Collected data:
((

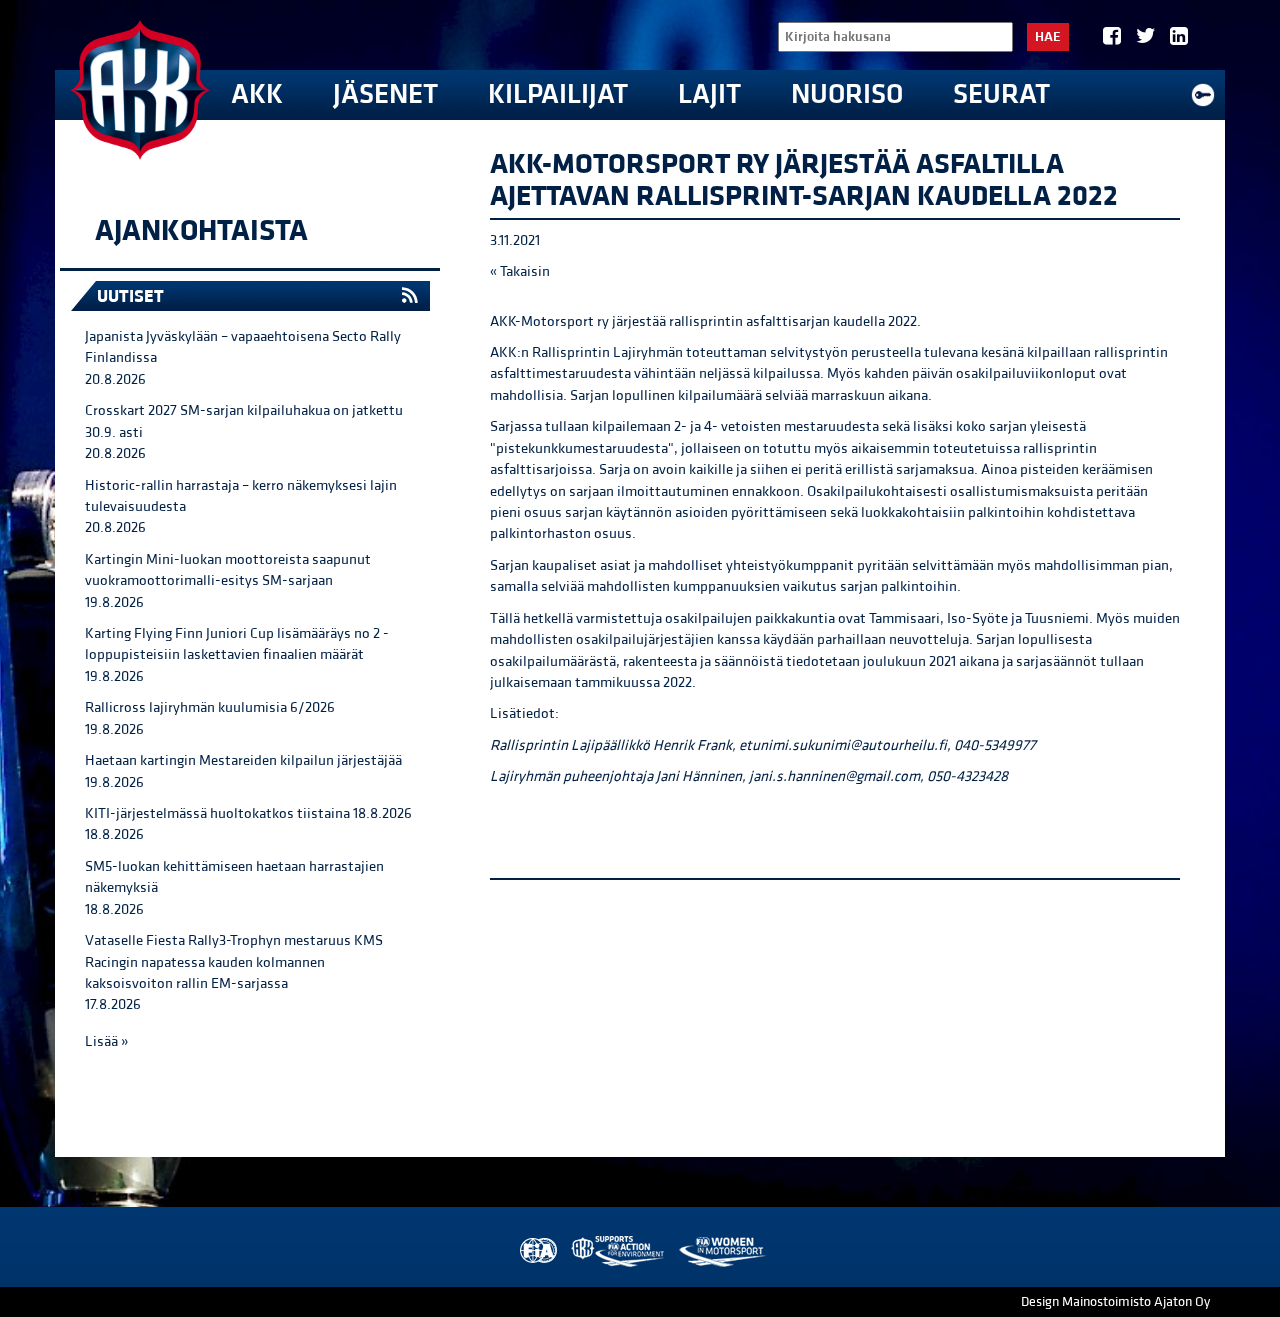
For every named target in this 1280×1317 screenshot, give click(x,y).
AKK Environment (619, 1251)
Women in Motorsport (721, 1251)
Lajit (709, 94)
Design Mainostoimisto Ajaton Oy (1115, 1302)
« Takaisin (520, 271)
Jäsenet (385, 94)
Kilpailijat (558, 94)
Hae (1048, 37)
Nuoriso (847, 94)
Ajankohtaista (201, 231)
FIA (536, 1251)
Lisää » (106, 1041)
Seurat (1001, 94)
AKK (257, 94)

))

▶ Work to complete
Images are to be left out when the records above are written out again exactly.

▶ Result
For every named target in this 1280×1317 screenshot, give click(x,y).
AKK Environment (619, 1251)
Women in Motorsport (721, 1251)
Lajit (709, 94)
Design Mainostoimisto Ajaton Oy (1115, 1302)
« Takaisin (520, 271)
Jäsenet (385, 94)
Kilpailijat (558, 94)
Hae (1048, 37)
Nuoriso (847, 94)
Ajankohtaista (201, 231)
FIA (536, 1251)
Lisää » (106, 1041)
Seurat (1001, 94)
AKK (257, 94)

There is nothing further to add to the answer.